Отгородила мать дальний угол в сенцах, положила его на лавку со словами: "Господи! каким дал Ты мне его, таким Тебе и возвращаю, делай с ним что хочешь, а мне бы других сыновей выходить..." Заказала гробик, стала ждать, а он на третий день сам на попку уселся, и тогда сказала мать следующее: "Господи! кормить, одевать буду тем, что от сыновей останется; Ты за ним приглядывай, коли он Тебе здесь нужен..." Так и прожил Петр в родительском доме годов до семи: летом отшельником  - в лесу, зимой - в сенцах, пока не задумал старший брат в дом жену привести; отца их к тому времени в живых не было, и как скажет старший сын - так оно и будет. Да и говорить-то ему ничего не надо было, Петр сам до всего додумывался, хотя и слыл за глухонемого. Как-то забрел он глубоко в лес, и вместо того, чтобы назад возвратиться, прошел еще столько же и в ту же сторону, и на следующий день - ту же порцию, тем же способом, и на третий, пока не наткнулся на старичка бородатого. "Как звать тебя, отрок, - спросил тот, - и откуда-куда путь держишь?" И Петр не только расслышал вопрос, но и ответил быстро, внятно, и на радостях расплакался под его теплой, ржаной, ладонью.

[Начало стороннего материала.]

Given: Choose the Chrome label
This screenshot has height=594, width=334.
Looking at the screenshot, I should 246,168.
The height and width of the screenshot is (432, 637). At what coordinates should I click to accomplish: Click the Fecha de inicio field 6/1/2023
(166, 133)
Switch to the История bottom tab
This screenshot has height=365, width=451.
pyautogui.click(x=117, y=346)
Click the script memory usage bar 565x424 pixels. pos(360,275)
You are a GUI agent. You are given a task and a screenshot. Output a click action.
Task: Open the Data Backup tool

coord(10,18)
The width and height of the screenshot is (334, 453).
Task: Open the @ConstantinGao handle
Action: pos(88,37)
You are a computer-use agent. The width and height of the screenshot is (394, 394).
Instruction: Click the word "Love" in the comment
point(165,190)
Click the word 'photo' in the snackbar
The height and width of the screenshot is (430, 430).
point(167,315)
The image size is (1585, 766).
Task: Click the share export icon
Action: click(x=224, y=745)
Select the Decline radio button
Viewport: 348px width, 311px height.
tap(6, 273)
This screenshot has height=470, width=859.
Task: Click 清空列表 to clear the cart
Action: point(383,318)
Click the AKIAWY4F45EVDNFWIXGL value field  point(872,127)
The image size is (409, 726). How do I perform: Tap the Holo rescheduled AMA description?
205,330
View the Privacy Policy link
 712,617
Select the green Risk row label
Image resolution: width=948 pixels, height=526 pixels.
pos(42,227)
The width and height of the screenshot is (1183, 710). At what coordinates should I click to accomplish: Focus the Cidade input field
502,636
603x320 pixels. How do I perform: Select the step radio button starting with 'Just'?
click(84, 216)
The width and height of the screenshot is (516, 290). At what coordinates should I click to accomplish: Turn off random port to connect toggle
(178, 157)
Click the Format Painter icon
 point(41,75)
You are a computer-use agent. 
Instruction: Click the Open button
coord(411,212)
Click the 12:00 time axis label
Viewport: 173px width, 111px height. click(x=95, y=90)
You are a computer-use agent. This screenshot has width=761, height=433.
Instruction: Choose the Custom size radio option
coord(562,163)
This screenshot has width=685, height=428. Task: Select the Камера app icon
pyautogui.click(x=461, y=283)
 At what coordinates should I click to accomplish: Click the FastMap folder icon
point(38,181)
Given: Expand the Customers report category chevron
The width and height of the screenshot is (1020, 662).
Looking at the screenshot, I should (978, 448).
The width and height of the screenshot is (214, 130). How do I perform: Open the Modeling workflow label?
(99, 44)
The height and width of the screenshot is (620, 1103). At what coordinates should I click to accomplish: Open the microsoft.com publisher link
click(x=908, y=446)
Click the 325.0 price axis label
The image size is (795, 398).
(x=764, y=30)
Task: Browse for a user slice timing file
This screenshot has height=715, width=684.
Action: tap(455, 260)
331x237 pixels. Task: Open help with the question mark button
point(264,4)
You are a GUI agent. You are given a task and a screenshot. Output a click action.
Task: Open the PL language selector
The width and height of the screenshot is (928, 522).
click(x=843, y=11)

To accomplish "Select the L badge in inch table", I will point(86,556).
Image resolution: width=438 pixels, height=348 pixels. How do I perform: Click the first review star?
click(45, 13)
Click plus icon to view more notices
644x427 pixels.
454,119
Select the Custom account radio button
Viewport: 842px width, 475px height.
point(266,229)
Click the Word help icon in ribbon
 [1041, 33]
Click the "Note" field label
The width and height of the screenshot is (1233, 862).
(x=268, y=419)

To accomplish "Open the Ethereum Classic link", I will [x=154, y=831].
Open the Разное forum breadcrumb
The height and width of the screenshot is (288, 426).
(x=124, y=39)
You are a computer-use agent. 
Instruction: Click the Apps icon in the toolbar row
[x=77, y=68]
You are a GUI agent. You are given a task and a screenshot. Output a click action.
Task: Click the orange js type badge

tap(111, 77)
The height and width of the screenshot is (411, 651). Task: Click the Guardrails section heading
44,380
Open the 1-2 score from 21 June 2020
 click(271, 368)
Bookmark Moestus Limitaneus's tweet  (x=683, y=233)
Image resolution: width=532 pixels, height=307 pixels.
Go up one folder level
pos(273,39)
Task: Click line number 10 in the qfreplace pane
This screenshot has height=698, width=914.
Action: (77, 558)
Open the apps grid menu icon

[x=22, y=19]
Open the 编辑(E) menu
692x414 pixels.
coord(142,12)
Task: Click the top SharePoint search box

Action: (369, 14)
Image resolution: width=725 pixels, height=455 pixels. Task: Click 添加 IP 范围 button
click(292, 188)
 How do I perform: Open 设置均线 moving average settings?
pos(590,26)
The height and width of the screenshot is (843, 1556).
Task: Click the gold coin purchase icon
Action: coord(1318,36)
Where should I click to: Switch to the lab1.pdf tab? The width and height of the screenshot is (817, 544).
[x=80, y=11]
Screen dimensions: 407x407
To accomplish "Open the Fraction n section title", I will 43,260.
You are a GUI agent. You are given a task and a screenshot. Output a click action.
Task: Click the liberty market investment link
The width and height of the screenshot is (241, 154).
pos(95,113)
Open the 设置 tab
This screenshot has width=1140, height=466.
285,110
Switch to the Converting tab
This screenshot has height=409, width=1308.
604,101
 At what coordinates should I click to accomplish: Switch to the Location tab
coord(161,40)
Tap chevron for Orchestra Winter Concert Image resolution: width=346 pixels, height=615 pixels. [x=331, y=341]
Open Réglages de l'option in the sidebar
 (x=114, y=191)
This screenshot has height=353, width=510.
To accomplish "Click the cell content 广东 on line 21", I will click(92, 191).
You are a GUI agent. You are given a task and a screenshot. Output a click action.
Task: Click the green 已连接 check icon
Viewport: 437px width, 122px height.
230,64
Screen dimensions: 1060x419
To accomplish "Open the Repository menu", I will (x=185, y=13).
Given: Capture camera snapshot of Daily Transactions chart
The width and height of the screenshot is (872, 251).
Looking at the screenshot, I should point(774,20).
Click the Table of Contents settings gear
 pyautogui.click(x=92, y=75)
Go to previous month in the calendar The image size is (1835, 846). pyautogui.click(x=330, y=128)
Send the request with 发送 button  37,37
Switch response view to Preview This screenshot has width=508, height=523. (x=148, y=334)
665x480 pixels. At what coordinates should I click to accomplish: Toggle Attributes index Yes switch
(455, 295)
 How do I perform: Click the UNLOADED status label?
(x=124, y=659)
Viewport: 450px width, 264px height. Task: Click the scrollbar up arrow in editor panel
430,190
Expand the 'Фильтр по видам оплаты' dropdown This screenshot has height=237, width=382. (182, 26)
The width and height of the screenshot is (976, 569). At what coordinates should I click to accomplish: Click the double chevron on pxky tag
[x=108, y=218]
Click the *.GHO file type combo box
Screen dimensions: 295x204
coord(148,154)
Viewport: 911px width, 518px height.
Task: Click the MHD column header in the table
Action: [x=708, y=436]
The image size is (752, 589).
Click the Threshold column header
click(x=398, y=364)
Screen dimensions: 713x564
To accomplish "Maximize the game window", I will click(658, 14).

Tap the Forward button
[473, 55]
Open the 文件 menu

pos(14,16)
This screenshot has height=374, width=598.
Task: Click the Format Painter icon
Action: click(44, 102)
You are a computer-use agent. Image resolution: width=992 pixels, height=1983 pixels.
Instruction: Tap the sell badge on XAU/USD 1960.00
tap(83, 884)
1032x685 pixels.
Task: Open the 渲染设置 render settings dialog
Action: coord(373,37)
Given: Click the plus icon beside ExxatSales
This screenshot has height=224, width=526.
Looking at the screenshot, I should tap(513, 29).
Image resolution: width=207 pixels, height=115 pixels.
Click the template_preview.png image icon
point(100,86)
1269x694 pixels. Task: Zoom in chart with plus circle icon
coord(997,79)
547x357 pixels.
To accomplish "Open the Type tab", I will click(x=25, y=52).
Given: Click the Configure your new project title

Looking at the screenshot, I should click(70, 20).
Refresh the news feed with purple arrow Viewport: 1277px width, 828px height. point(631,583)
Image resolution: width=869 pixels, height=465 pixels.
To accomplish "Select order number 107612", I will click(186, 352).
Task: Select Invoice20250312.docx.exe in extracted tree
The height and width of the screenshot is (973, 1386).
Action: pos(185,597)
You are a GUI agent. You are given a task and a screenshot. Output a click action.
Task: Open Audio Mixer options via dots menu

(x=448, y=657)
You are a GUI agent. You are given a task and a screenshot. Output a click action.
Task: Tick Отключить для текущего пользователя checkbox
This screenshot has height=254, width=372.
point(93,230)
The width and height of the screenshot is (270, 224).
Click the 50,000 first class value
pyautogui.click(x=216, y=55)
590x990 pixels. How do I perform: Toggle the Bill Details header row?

Церковный сторож Матфей Прокопов пригрел Петра, дал ему свою фамилию, выучил, вывел в люди. Петр прислуживал алтарником; школу окончил с отличием, семинарию; принял постриг с именем Алексий...
Многое чего ему пришлось пережить мирского, но все то бледнело и казалось никчемным перед одним очень важным событием в его жизни. Случилось оно в маленькой деревенской церквушке, в которую он был приглашен погостить настоятелем - бывшим своим сокурсником.
Поисповедаться у монаха возжелали многие, в том числе из соседних и дальних деревень.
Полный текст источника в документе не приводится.